Estudio revela un posible vínculo entre la vitamina D y el long COVID
Un estudio liderado por Mass General Brigham encontró que la vitamina D3 no reduce la gravedad de COVID-19, pero sugiere que puede disminuir el riesgo de long COVID en quienes la consumen regularmente.
15/03/2026 | 07:48Redacción Cadena 3
Un importante ensayo clínico realizado por investigadores de Mass General Brigham reveló resultados inesperados en la búsqueda de tratamientos para el COVID-19 y sus efectos persistentes. El estudio determinó que el consumo de altas dosis de vitamina D3 no disminuyó la gravedad de las infecciones por COVID-19 ni redujo las visitas al hospital. Sin embargo, se identificó una señal intrigante que sugiere que quienes tomaron suplementos de vitamina D de forma constante podrían tener una ligera menor probabilidad de desarrollar síntomas de long COVID semanas después de la infección.
La doctora JoAnn Manson, autora principal del estudio, comentó: "Ha habido un gran interés en si los suplementos de vitamina D pueden ser beneficiosos en el COVID, y este es uno de los ensayos aleatorizados más grandes y rigurosos sobre el tema. Aunque no encontramos que la vitamina D de alta dosis redujera la gravedad del COVID o las hospitalizaciones, observamos una señal prometedora para el long COVID que merece más investigación".
El ensayo, conocido como VIVID Trial, se llevó a cabo para evaluar si la suplementación con vitamina D3 a altas dosis podría influir en los resultados de personas diagnosticadas recientemente con COVID-19 y en sus contactos cercanos. Participaron un total de 1,747 adultos que dieron positivo por COVID-19 y 277 contactos familiares, quienes fueron asignados al azar a recibir vitamina D3 o un placebo durante cuatro semanas.
El estudio se realizó en los Estados Unidos y Mongolia. La parte estadounidense del ensayo tuvo lugar entre diciembre de 2020 y septiembre de 2022, mientras que el estudio en Mongolia se realizó de septiembre de 2021 a abril de 2022. En promedio, los participantes comenzaron a tomar los suplementos o el placebo tres días después de recibir un resultado positivo en la prueba de COVID-19.
Durante el estudio, los investigadores no encontraron diferencias significativas entre los grupos de vitamina D y placebo en términos de utilización de servicios de salud o mortalidad. Esto incluyó estancias en hospitales, visitas a clínicas y emergencias. Además, la gravedad de los síntomas fue similar en ambos grupos.
Sin embargo, al analizar a los participantes que siguieron el régimen de vitamina D de manera consistente, se observó un posible vínculo relacionado con el long COVID. Aquellos que tomaron vitamina D parecían tener menos probabilidades de reportar síntomas persistentes ocho semanas después de la infección, con un 21% de los que tomaron vitamina D reportando al menos un síntoma duradero, en comparación con el 25% del grupo placebo.

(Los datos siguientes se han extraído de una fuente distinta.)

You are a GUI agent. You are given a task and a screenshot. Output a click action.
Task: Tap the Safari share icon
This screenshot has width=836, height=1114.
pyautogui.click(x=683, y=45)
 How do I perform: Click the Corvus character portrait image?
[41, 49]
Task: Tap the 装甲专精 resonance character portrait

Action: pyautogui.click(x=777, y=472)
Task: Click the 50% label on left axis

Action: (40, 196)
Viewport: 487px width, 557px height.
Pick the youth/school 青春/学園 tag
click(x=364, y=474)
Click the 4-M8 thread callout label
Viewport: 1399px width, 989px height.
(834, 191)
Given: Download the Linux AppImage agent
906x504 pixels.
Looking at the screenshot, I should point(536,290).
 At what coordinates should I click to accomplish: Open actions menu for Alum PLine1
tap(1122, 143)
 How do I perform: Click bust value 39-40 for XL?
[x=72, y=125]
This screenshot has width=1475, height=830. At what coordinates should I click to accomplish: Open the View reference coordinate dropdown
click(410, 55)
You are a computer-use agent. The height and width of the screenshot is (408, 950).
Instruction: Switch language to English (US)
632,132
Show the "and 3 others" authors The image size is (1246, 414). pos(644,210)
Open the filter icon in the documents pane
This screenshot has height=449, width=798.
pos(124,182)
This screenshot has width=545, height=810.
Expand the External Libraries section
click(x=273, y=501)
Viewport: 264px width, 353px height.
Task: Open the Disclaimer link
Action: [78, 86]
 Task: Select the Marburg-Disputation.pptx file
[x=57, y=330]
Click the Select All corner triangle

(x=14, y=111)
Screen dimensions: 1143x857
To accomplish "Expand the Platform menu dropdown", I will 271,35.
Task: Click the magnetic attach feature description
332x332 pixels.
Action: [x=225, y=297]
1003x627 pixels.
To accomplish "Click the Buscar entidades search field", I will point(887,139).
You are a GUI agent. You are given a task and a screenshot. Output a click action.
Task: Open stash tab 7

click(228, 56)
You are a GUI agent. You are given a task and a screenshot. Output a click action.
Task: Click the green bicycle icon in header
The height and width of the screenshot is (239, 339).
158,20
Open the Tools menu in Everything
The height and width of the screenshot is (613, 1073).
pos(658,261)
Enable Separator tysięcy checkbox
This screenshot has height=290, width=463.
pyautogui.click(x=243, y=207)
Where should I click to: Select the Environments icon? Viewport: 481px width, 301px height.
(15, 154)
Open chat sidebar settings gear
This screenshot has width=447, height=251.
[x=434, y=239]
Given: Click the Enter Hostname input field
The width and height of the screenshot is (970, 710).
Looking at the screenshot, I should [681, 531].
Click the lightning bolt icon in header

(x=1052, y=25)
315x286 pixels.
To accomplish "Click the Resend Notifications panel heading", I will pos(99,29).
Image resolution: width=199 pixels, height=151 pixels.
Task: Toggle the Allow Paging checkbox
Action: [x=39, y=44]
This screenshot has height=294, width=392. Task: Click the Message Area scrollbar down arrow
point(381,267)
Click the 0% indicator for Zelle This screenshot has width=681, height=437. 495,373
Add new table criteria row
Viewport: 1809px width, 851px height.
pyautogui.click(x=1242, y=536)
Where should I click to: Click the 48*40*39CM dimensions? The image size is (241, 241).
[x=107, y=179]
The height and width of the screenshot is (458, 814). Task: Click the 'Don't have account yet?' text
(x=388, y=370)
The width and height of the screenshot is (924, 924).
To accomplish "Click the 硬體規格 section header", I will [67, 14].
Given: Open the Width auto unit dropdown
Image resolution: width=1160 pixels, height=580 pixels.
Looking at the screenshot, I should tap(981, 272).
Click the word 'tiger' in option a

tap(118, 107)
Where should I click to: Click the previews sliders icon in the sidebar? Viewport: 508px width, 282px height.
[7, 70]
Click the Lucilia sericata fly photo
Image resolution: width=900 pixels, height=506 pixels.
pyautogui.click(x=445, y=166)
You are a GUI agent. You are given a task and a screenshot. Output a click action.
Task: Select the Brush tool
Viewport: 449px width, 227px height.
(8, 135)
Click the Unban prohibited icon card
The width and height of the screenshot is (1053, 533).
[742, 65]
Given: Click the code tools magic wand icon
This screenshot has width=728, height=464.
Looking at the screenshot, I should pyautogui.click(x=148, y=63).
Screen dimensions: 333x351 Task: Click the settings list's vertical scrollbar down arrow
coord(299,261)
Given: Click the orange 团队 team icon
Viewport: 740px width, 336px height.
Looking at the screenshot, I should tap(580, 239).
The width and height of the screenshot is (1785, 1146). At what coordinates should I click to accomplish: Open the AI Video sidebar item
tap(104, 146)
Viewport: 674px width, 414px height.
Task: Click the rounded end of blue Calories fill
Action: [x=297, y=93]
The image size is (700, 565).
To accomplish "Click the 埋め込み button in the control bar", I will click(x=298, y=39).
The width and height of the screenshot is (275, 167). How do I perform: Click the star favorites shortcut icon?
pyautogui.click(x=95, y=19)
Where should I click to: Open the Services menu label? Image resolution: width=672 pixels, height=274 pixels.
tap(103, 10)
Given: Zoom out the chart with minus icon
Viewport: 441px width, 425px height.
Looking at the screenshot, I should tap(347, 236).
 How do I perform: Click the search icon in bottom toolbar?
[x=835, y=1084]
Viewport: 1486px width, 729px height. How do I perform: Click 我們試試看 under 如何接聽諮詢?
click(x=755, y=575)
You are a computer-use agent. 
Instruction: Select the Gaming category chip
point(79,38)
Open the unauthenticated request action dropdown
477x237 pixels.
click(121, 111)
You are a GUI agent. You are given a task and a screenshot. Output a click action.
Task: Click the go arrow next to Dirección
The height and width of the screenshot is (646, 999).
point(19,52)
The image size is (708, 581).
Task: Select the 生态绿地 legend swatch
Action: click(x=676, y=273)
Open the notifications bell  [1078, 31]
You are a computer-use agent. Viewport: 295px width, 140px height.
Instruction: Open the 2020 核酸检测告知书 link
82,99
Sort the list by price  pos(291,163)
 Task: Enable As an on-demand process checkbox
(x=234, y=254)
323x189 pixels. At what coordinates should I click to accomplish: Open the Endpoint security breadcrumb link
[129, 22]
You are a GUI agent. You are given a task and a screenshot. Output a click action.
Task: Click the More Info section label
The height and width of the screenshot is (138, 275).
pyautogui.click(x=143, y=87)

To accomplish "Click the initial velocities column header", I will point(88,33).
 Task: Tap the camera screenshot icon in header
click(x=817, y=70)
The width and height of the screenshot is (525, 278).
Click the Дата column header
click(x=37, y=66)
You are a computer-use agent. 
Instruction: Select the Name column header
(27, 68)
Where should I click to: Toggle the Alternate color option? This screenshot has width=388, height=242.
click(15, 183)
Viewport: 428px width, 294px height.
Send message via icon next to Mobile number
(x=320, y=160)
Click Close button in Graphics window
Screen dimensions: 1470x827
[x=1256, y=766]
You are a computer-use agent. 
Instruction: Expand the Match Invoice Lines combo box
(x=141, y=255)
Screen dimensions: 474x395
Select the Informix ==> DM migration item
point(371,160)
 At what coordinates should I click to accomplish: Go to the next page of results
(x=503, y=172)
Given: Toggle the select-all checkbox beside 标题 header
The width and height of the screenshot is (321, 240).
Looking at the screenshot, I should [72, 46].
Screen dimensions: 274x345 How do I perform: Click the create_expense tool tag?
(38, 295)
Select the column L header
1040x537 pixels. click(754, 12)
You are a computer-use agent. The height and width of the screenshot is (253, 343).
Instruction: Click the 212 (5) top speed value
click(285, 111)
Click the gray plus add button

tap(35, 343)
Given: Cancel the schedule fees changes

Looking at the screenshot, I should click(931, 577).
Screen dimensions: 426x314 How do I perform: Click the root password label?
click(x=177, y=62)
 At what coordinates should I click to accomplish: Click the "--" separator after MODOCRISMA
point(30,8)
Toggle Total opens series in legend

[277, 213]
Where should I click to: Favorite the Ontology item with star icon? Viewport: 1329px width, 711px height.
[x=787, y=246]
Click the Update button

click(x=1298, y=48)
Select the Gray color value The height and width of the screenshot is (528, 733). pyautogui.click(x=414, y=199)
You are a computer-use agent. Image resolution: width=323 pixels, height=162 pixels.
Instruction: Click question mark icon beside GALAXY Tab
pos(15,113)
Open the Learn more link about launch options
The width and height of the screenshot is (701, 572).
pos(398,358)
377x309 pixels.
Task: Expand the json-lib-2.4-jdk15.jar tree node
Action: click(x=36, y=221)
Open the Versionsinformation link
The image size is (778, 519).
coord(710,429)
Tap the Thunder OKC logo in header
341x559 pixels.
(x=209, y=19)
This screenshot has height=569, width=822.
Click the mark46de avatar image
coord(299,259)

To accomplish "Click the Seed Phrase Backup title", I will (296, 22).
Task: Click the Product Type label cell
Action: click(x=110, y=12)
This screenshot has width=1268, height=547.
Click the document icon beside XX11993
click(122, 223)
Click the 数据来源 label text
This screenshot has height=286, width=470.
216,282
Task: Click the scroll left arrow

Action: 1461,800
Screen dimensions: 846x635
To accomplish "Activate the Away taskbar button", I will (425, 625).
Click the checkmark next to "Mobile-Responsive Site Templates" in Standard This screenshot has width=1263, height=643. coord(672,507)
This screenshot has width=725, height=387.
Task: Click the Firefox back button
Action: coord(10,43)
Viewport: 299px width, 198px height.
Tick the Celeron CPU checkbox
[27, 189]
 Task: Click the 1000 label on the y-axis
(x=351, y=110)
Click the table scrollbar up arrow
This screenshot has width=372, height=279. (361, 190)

Esta diferencia fue considerada borderline estadísticamente significativa.
La doctora Manson destacó la importancia del long COVID, que puede incluir síntomas como fatiga, dificultad para respirar y problemas cognitivos, y expresó su esperanza de realizar investigaciones adicionales en poblaciones más grandes para determinar si la suplementación a largo plazo con vitamina D puede reducir los riesgos y la gravedad del long COVID.
El estudio recibió apoyo de diversas fundaciones y empresas, incluyendo a Tishcon Corporation, que donó los suplementos utilizados en el ensayo. Los autores no declararon conflictos de interés significativos.
Lectura rápida
¿Qué reveló el estudio?
El estudio sugirió que la vitamina D3 no reduce la gravedad del COVID-19, pero podría estar relacionada con una menor probabilidad de desarrollar long COVID.
¿Quiénes realizaron la investigación?
El estudio fue llevado a cabo por investigadores de Mass General Brigham.
¿Cuándo se publicaron los resultados?
Los resultados se publicaron el 15 de marzo de 2026.
¿Dónde se llevó a cabo el ensayo?
El ensayo se realizó en los Estados Unidos y Mongolia.
¿Por qué es importante esta investigación?
La investigación podría abrir nuevas vías para entender y tratar los síntomas persistentes del COVID-19.